‘Draagvlak creëren is net zo belangrijk als inhoudelijke doelstellingen’

Dertig jaar, zo lang duurden de werkzaamheden rondom de gebiedsinrichting in het beekdal van de Ruiten Aa. Ingenieur Hans Ribberink was er vanaf dag één bij betrokken als projectleider van de Ecologische Hoofdstructuur (EHS) en secretaris van de gebiedscommissie. Nu met pensioen, neemt Hans de tijd om een blik te werpen op het verleden.
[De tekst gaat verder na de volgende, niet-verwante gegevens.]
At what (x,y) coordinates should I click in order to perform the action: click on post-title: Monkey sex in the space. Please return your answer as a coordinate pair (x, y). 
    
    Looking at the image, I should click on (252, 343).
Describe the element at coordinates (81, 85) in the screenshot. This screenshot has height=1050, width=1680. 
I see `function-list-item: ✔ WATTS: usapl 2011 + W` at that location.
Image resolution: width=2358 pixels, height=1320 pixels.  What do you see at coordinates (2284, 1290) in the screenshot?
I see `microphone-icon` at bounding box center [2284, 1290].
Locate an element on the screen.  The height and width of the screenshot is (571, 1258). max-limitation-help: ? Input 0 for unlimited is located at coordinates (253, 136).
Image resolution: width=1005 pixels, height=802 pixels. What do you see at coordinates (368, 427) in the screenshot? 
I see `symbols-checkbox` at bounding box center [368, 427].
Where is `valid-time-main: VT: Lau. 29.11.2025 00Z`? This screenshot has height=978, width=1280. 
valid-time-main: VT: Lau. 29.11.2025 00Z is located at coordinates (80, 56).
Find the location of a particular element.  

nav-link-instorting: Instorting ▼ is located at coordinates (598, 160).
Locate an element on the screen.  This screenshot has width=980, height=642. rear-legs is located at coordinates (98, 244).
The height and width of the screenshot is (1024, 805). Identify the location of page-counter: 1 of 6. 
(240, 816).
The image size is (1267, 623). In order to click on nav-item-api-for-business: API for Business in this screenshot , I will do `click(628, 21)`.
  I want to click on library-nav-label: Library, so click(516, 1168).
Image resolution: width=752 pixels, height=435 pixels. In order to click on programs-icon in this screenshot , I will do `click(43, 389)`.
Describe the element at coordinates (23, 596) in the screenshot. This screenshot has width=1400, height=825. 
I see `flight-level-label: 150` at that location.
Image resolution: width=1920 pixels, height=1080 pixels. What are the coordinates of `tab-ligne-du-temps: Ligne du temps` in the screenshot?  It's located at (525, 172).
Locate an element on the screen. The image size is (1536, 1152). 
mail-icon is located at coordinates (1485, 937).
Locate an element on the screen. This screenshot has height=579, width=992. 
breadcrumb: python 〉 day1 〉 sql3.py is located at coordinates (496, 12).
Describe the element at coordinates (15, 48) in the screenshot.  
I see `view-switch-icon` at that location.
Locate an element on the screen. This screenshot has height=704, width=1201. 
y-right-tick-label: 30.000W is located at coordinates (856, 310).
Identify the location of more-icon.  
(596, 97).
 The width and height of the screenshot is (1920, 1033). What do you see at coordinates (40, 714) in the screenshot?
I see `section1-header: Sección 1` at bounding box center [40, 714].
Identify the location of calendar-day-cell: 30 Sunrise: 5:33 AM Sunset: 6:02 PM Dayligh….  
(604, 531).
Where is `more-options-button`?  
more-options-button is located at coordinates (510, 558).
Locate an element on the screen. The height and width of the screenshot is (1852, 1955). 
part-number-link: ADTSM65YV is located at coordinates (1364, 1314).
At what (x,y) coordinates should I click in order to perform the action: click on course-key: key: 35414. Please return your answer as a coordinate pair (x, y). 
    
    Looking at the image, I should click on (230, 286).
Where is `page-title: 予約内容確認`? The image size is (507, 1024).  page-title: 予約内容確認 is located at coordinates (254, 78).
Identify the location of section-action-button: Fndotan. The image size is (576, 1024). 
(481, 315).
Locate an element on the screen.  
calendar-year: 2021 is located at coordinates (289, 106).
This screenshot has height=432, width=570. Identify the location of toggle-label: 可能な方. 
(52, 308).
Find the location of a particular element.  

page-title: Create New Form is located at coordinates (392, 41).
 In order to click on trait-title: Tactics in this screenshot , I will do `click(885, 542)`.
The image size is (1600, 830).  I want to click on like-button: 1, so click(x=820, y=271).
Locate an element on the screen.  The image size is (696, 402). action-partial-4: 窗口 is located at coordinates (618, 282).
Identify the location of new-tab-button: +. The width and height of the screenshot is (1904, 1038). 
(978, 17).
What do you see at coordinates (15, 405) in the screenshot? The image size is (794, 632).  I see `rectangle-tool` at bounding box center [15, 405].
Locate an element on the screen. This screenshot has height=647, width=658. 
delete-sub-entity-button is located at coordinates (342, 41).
Hij beschrijft hoe de nu-afgeronde herinrichting stap voor stap gerealiseerd werd én hoe men hiervoor draagvlak creëerde.

Om voldoende achtergrondinformatie te geven, wil Hans bij het begin beginnen, namelijk vlak na de Tweede Wereldoorlog. “Na de oorlog moest de voedselvoorziening weer op gang komen”, vertelt Hans. “Daarom hielpen wij als Dienst Landelijk Gebied (DLG) de landbouw met ruilverkavelingen: het ruilen van gronden tussen boeren. Dit zorgde voor schaalvergroting, grondsverbertering en betere waterbeheersing om snel en effectief de gewassen te telen.”

Natuur vs. Landbouw

Die opgave werd breder in de jaren ‘70 en ‘80. “De natuur leed heel erg onder die oude ruilverkavelingen, omdat alles gericht was op de landbouw en niet op natuurbehoud. Zaken zoals verdroging als gevolg van de landbouwkundige inrichting, hadden een negatief effect op de natuur. Dus kregen wij een nieuwe taak erbij via nieuwe landinrichtingsprojecten. ”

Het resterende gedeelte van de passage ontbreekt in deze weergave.